Um apagão em minha mente: a imaginação cega das pessoas com afantasia

Antes de prosseguir neste artigo, feche os olhos e pense em uma praia…

Se você mora em uma área litorânea, ou já visitou uma praia que te marcou muito, provavelmente você visualizou este lugar específico em sua mente. Da mesma forma, se você nunca foi à praia, mas já viu na internet, em alguma revista ou televisão, provavelmente utilizou dessa lembrança para visualizar a praia em sua cabeça. Caso tenha conseguido atender a este comando em qualquer uma das duas situações, você acaba de experimentar um processo conhecido como imagem mental ou figura mental.  Isso significa que, assim como a maior parcela da população, você possui a capacidade de transformar informações que lhe foram previamente apresentadas como cenas, paisagens, rostos e objetos, e montar uma imagem em sua cabeça quase tão vívida quanto se estivesse sendo vista ao vivo, de frente para os seus olhos.

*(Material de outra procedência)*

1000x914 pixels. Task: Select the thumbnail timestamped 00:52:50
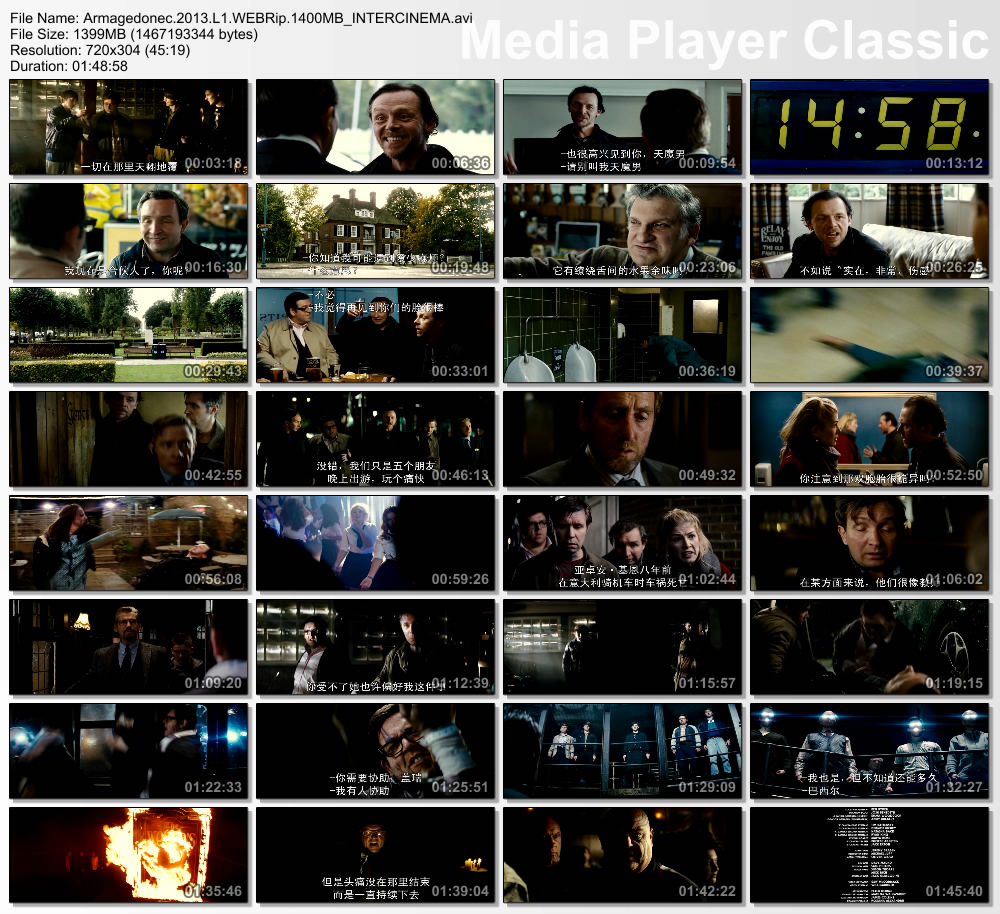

Para algumas pessoas, no entanto, esse comando no início do texto pode ser um verdadeiro filme de terror: eu mesma passei anos sem conseguir seguir comandos de mindfulness e nunca dormi contando carneirinhos, porque só de tentar pensar na cerca já me deixava ansiosa, o que dirá imaginar um carneirinho. Na minha mente, um breu total. Imaginar uma praia era igualmente difícil, não havia nem mesmo uma luz, ou um borrão: uma imaginação completamente cega.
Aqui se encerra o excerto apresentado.